What was scarier than this man was that he was starting to make sense to me. . .What was I thinking? Then again, why hasn't the moon spoken anything but my name to me? Was I really meant to meet this. . .this. . .who was he?

"Who are you." Another question I couldn't ask as one. I can't get involved but I gotta know what I'm up against.

"Pitch. You know, Pitch Black, just like the darkness you seem to fear. That's who I am but don't fear the darkness, Jack. It's there for you even when others aren't. It'll embrace you and hold you, "he spoke as he motioned hugging himself I guess to emphasize what he was saying, "And with that darkness is the cold whispers of security." Pitch paused and his face became stoic from the smile it had from when he was hugging himself. With his mouth partially open I could see the chill of his breath from the mid-winter night air. Glimpses of his jagged teeth seemed to shine as bright as the snow in darkness and his half lidded eyes looked back at me. I didn't know I was holding my breath until I tried to breathe again. Was I really afraid of this man?

"People fear what they don't understand, Jack. Do you not understand?" I was speechless. I really was. I could feel my eyes averting to my comfort zone, the snow on the ground, as I contemplated what he was saying. What I was doing listening to what he was saying. My inner turmoil distracted me when Pitch had closed a lot of the distance between us and he was but mere inches from my face with a smirk that bared teeth that practically had smiles of their own. I backed up until my back ran up against a tree. Any thoughts of defense and fighting back had suddenly frozen at the back of my mind. Was this his power he mentioned? Pitch had seen what he wanted in me and backed away and began to walking into the darkness of the night that the deeper forest cradled like a child. Pitch began to speak as he disappeared into that darkness.
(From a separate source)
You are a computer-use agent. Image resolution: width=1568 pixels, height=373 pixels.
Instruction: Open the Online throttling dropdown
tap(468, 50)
"I'll give you time to think over what I have said and offered but rest assured I will return. Just like the sun rises to greet the world it sleeps and I live another night. Even if I must wait another new moon I will be back. Be sure to think hard on this Jack, I'm not as patient as the Man in the Moon." I could hear a deep, maniacal laugh echoed from that darkness and when it faded my legs gave out and I fell to me knees. What was I getting into? What. . .what was I going to do?
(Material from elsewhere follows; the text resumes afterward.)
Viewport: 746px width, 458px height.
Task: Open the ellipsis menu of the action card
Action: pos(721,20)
After Thought by the Author:

That was the first chapter of a fanfic inspired by the movie only. I recently learned of the books but I have not read them so information concerning that my fanfic is limited to the movie alone.

I always found Jack's origin kind of interesting and what he was like and what he struggled with during those 300 yrs before the events of the movie. Who informed him of what's what? How did he learn? It wasn't the Moon since he only told him his name and it seems like the other learned of him after he mastered his powers and made himself known with mischief. The movie doesn't hint if Jack or Pitch had any past exchanges of conversation but it doesn't say it's impossible either. I found that to be very open and so I decided to play with this idea a little. I mean everyone, at that present time, knows each other so who's to say when they met? That and I want to play with the idea of Jack having leftover guilt from the movie events. He is a fun guy but like most fun guys I'm sure they aren't all fun all the time and have moments of reflection. Plus, in the movie he feels really bad so I'm sure it didn't just disappear and maybe he even has doubts. I don't know. . . Jack is a very interesting character to write about based on his actions in the movie and the mystery behind it all. Anyway, this is just practice so I hope you enjoy. I also hope the transition from present to past wasn't confusing. . .I hope the grammer is alright, wrote this at like 6 in the morning. . .

Disclaimer: I do not own any of the characters or anything but the story itself is just a fun idea I had.